When they think you owe them money, the government isn’t as much about freedom as you’d like to think.
Savvy Nomad Capitalists know that “the land of the free” has become little more than a propaganda tool to convince Americans to stay put, because it couldn’t be any better anywhere else. In large part, it’s worked, keeping even patriotic fiscal conservatives chanting those five magic words.
For five unidentified (read: yet-to-be-identified) taxpayers, there is no freedom and no Constitutional protection, when it comes to your money. Those five were recently ordered by a US District Judge in Manhattan to turn over information about foreign bank accounts they are believed to have. The judge rejected their claim that being forced to do so violated the Bank Secrecy Act and more importantly, the right against self-incrimination in the Fifth Amendment of the Constitution.
Nope.
The judge claimed the obscure “Required Records Act” as the reason for the demand.
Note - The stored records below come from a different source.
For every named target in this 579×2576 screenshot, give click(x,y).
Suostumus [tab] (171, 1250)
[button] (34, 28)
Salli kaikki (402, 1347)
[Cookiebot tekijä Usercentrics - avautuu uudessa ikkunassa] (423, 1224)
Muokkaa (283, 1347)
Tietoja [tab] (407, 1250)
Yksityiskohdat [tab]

Would you really expect the US government to not have a provision to force you to hand over your money when it was politically expedient, even if it violated the Constitution?
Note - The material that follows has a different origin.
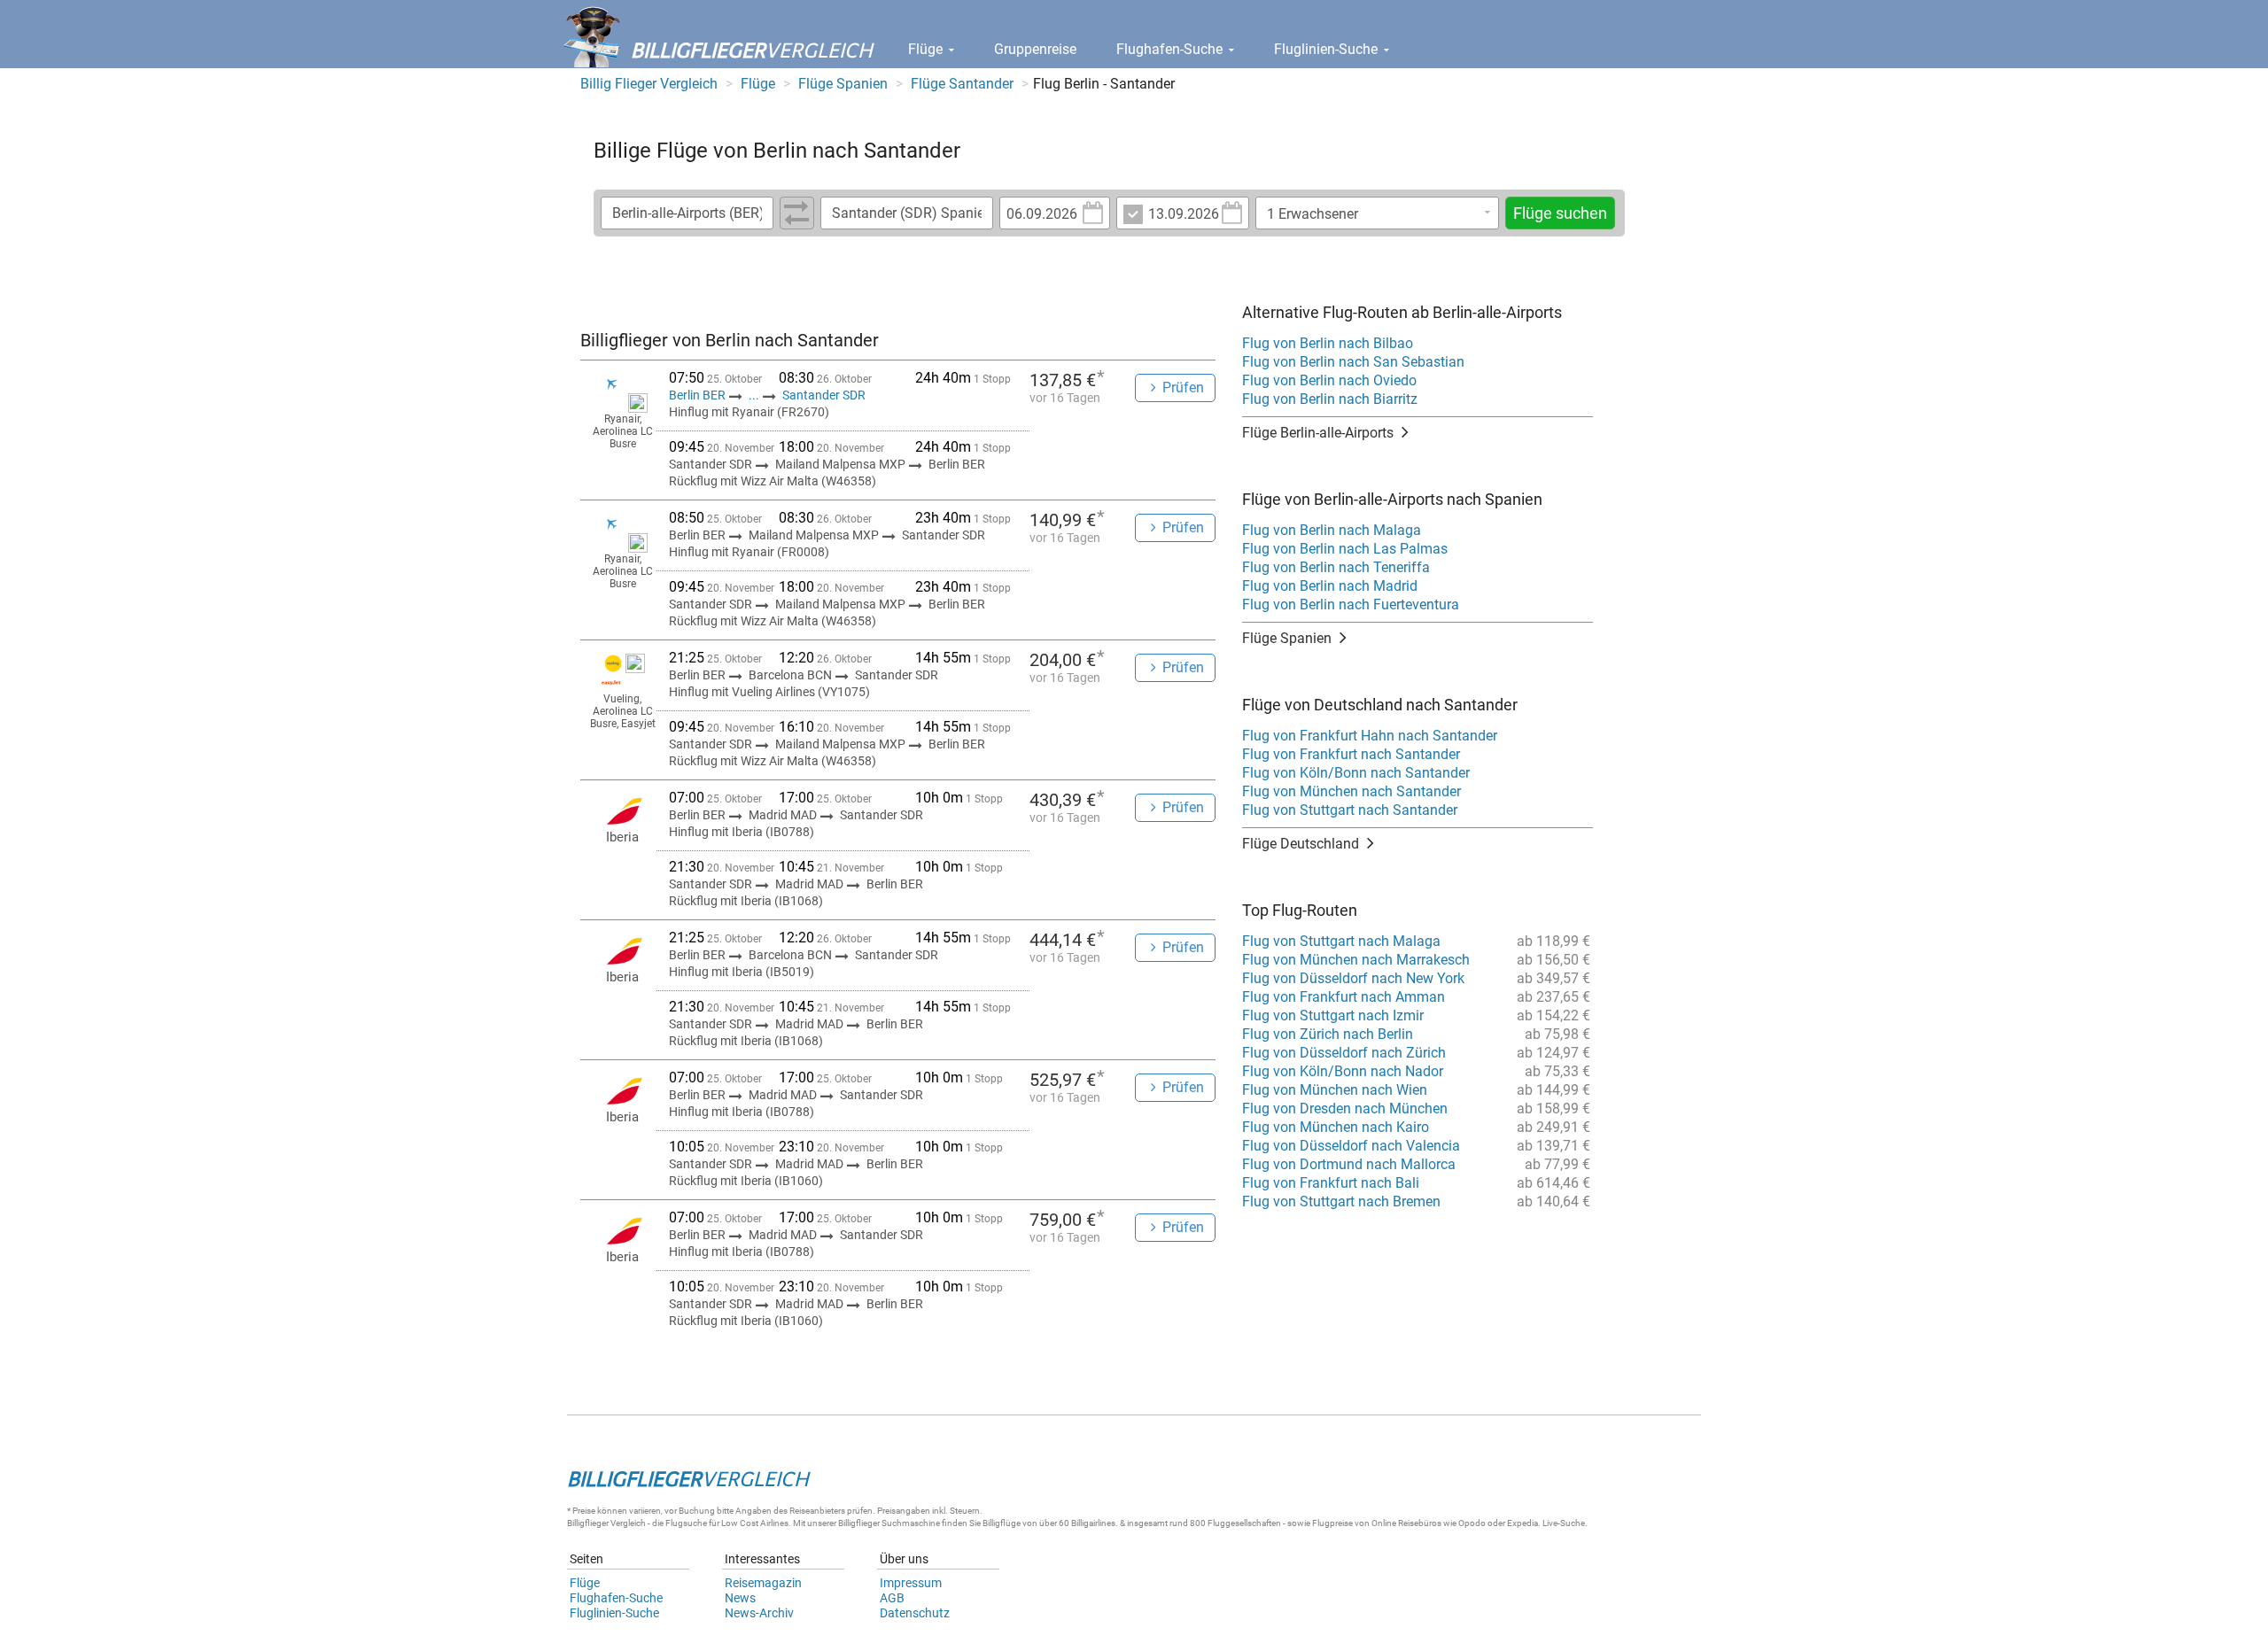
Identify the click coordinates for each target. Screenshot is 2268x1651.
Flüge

Many US citizens have been so brainwashed that they will always boast of America having the greatest system in the world no matter what constitutional provisions are violated through a back door.
That does not mean that circumventing protections like those designed to allow Americans to protect themselves against a money-grubbing government should be acceptable. To go that route is to accept permanent defeat, because most people will always be too uninformed to recognize or even are that the government will find whatever way it can around your “constitutional rights” and then claim it’s not violating the Constitution because of such-and-such law.
You know better. While I don’t advocating violating the law, I do advocate investigating a second passport and having a legal foreign bank account to protect yourself from whatever Constitution-trampling law your local bureaucrats come up with next.